Um den Krieg zu entscheiden, und Preußen den Todesstoß zu versetzen, hätten die Franzosen quer durch Mitteleuropa ziehen müssen, sie hätten ihr Nachschub und Logistikzentrum hinter sich lassen müssen, entlang einer Route, wo nichts vorbereitet war, keine Magazine, Depots. Sie wären dabei in Punkto Nachschub und Versorgung völlig auf recht zweifelhafte Verbündete angewiesen gewesen.

Frankreich war in der Situation den Löwenanteil Kurhannovers zu kontrollieren und dort Ressourcen heraus zu ziehen, wie auch aus den bestezten Territorien der anderen Norddeutschen Verbündeten Großbritanniens.

Natürlich wäre es gegen die Konvention gewesen die Truppen aus dem Land leben zu lassen, allerdings, auf der anderen Seite genierte sich ja auch Friedrich über die Dauer des Kriges hinweg nicht aus dem besetztenn Sachsen Ressourcen heraus zu ziehen, wo es ging und auch Teile der sächsischen Armee, derer er habhaft werden konnte, unter seine Fahnen zu pressen.
Von französischer Seite hätte man durchaus, wenn man bereit gewesen wäre den Imageschaden inkauf zu nehmen im Bereich der besetzten norddeutschen Territorien exzessiv requiriern und pressen können.

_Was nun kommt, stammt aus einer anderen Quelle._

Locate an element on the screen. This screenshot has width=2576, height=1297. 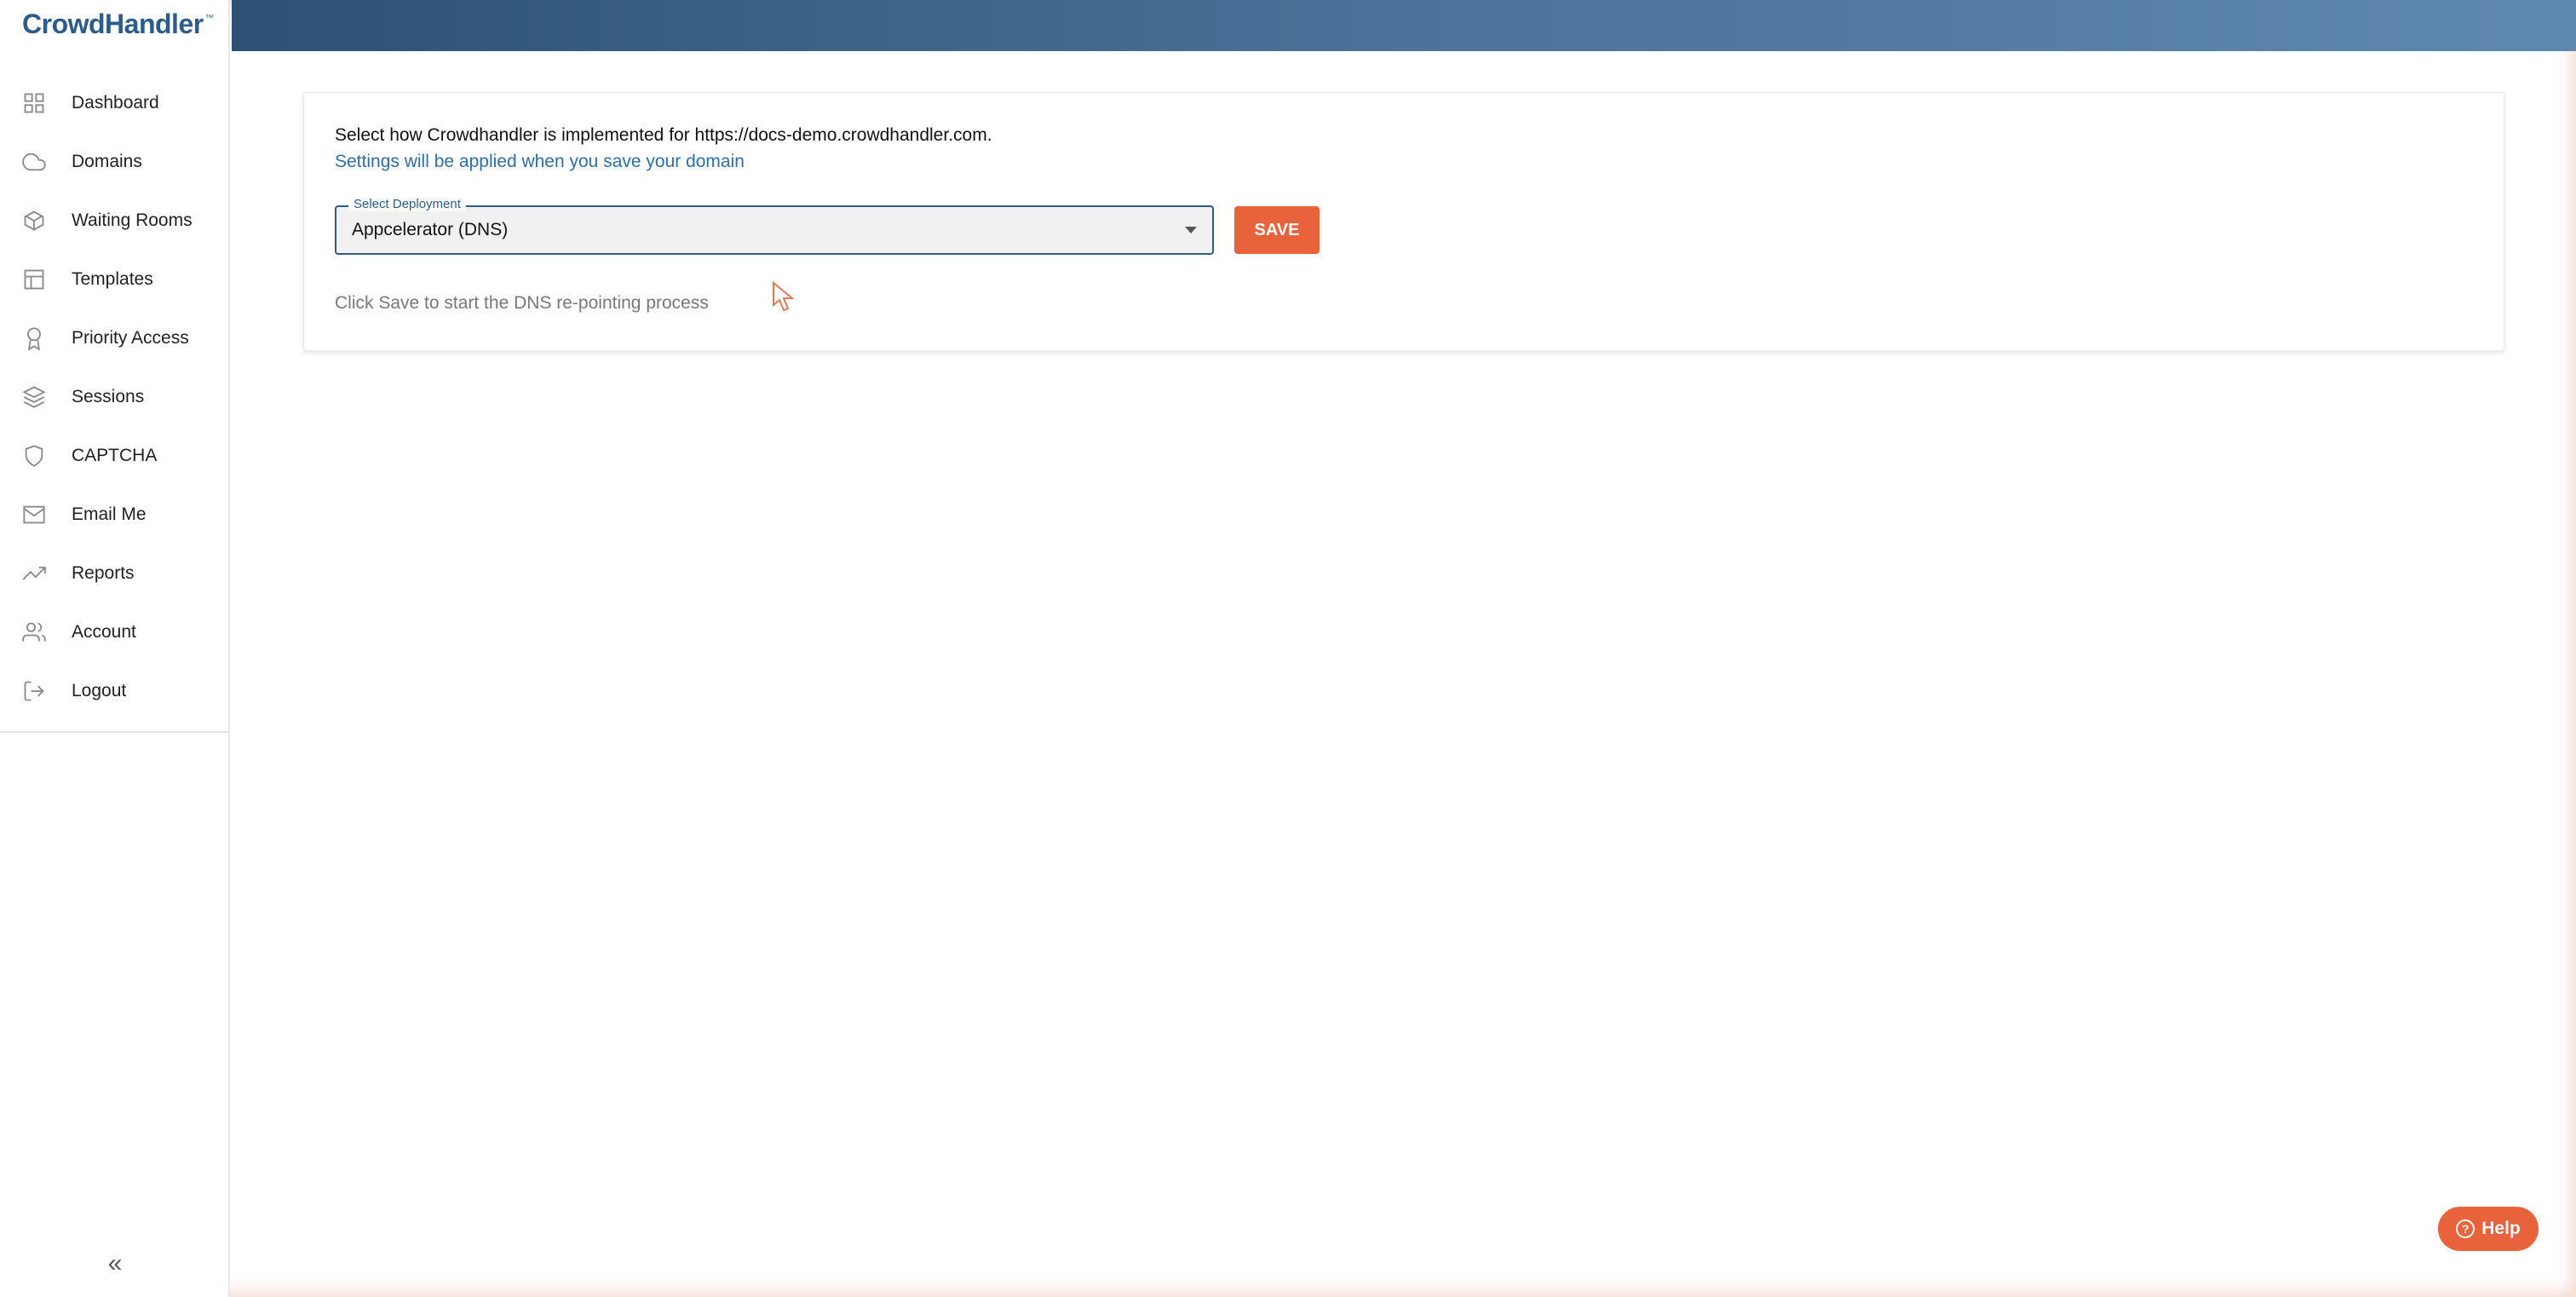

Auf Dauer wäre das keine gute Idee gewesen, weil neben dem Imageschaden, das Herunterwirtschaften und Schädigen Hannovers dssen Wert als Tauschobjekt im Hinblick auf einen zukünftigen Friedensschluss vermindert und den britischen König sicher sehr verärgert hätte.
Allerdings Versorgung für eine einzige Kampagne um Großbritanniens Festlandverbündetem Preußen durch extreme Übermacht den K.o.-Schlag zu versetzen, wäre hier sicherlich herauszuholen gewesen.


Die Frage, die sich mir eher stellt, ist, ob eine solche Aktion zu koordinieren gewesen wäre.